Essais du cycle de vie des systèmes de synchrophaseurs utilisés pour la protection, la surveillance et le contrôle
Les systèmes synchrophaseurs constituent une suite de solutions différentes destinées à répondre à divers besoins d'applications à l'échelle d'un grand réseau. Ce qui caractérise les systèmes synchrophaseurs et qu'on ne trouve pas habituellement dans les autres infrastructures de mesure mises en œuvre dans les réseaux électriques est énuméré ci-dessous :
• La conception est très sensible à la précision de la référence de temps (horloge), fournie par un récepteur physique GPS/GNSS installé dans le poste à proximité de l'IED (Dispositif Electronique Intelligent), ou par un "récepteur GPS/GNSS virtuel" situé loin du poste. (GNSS : Géolocalisation et Navigation par Systèmes de Satellites)
• Les solutions globales sont habituellement réalisées en faisant appel à des composants matériels/logiciels fournis par des constructeurs différents. Il en résulte un besoin de cohérence des performances entre les fournitures des différents constructeurs.

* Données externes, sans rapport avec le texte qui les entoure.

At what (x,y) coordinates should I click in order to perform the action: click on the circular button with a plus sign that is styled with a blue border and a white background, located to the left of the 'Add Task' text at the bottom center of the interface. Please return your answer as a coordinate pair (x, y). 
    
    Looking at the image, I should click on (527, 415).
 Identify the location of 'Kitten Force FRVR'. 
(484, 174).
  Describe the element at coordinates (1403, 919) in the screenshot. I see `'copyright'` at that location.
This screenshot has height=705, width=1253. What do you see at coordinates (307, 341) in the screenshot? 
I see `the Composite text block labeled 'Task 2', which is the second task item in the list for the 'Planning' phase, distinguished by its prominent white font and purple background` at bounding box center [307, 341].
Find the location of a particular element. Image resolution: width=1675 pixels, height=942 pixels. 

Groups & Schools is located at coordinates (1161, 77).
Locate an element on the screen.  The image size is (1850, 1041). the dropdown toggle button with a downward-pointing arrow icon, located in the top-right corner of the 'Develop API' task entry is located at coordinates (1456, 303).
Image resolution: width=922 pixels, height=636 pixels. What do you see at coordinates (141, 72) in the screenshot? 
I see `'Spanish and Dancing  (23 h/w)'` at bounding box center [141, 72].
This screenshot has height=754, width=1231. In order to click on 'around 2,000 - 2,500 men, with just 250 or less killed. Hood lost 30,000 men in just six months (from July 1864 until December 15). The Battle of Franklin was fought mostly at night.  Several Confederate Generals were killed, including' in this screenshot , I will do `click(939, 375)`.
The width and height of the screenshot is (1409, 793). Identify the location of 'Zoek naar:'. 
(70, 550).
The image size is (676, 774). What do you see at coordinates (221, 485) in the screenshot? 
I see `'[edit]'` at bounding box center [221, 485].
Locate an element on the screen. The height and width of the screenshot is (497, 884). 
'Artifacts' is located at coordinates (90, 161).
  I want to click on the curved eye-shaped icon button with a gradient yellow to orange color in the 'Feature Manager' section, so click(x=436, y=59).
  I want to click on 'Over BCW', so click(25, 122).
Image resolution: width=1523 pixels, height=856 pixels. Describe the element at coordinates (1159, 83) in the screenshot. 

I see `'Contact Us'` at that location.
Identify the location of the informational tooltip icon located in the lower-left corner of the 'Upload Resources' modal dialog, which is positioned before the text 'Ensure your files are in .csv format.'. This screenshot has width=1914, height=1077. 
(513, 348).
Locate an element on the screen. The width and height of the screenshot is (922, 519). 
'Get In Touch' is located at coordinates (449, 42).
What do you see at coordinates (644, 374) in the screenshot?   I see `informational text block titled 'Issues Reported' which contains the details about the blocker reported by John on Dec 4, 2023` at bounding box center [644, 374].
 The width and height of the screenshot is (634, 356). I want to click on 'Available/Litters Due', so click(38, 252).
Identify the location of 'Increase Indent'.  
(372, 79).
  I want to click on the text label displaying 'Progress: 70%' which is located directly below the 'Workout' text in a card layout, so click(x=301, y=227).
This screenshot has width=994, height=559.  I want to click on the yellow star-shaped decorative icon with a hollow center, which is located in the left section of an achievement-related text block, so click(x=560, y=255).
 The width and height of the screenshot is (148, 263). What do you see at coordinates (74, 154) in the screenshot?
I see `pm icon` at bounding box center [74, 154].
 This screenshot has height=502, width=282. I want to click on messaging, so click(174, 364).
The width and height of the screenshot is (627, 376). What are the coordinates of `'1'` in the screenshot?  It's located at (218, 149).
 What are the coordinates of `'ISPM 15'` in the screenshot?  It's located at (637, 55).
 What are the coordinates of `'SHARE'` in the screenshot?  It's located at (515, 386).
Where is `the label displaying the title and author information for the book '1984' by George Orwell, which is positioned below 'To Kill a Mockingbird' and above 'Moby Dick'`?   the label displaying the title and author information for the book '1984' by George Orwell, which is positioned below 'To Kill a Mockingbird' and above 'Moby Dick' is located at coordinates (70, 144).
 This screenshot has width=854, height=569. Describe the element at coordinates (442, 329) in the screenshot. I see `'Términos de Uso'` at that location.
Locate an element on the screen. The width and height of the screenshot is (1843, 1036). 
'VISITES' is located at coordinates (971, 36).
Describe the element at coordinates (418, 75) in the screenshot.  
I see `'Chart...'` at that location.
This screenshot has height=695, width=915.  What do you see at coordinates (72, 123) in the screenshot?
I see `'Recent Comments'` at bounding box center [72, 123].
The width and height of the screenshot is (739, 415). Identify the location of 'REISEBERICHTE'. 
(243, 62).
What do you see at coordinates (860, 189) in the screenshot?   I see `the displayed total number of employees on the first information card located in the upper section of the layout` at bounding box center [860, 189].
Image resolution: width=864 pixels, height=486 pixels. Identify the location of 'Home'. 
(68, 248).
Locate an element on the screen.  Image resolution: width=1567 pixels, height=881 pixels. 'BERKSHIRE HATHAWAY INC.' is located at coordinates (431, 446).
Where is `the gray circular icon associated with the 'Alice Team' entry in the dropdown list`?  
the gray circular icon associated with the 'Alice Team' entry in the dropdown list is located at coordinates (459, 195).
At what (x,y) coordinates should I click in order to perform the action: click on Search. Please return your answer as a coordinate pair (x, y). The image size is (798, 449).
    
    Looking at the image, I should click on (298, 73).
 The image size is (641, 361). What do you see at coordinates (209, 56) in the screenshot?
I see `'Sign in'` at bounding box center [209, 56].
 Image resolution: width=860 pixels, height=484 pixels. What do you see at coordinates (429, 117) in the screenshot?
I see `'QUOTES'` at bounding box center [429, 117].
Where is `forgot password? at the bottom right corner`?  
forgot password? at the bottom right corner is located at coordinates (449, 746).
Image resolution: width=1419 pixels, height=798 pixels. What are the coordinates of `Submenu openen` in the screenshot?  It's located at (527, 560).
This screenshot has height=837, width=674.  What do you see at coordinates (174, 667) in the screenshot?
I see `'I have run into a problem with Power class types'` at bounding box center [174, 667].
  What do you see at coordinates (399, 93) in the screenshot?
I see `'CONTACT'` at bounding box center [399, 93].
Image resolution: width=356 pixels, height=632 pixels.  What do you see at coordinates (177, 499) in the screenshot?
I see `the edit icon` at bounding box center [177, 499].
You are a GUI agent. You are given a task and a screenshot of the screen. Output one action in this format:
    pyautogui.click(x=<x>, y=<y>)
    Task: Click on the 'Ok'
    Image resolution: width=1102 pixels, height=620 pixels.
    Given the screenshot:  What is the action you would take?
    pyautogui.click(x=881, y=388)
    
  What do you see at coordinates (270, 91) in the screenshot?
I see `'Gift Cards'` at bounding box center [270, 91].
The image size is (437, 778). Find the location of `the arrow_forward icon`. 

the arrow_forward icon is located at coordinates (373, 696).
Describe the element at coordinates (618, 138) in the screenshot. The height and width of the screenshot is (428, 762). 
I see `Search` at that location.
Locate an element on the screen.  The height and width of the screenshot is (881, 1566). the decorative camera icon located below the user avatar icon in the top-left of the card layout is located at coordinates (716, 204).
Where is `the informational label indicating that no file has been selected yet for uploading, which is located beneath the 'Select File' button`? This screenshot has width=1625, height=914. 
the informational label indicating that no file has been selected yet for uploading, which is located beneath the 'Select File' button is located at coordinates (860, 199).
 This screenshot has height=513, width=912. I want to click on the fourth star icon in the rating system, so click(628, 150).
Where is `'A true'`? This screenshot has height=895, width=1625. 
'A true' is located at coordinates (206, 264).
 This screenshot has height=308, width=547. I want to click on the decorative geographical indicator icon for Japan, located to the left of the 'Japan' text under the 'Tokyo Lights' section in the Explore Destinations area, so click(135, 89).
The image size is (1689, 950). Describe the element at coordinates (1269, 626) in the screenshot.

• Les solutions sont très souvent utilisées par différents groupes d'experts, au sein d'une même compagnie d'électricité, mais aussi pour plusieurs activités, comme par exemple un Gestionnaire de Réseau de Transport (TSO) et un Opérateur de Système Indépendant (ISO). Cela peut demander que les politiques de gestion du cycle de vie soient cohérentes entre les multiples entités légales (entreprises) et, peut-être, les juridictions fédérales/régionales impliquées.
Chef de file
(US)
M. KEZUNOVIC
N. ANTII-JUHANI (FL), R. BHARAT (AU), M. GREENWOOD (NL), Y. LIU (US), D.V.S. STEARN (GB)
Membres correspondants : T. BI (CN), D. DUBININ (RU), H. LIU (CN), R. FERNANDES (BR)
Contributeur : M. KEZUNOVIC (US)
Le flux bout à bout des données dans un système synchrophaseur est présenté dans la Figure 1.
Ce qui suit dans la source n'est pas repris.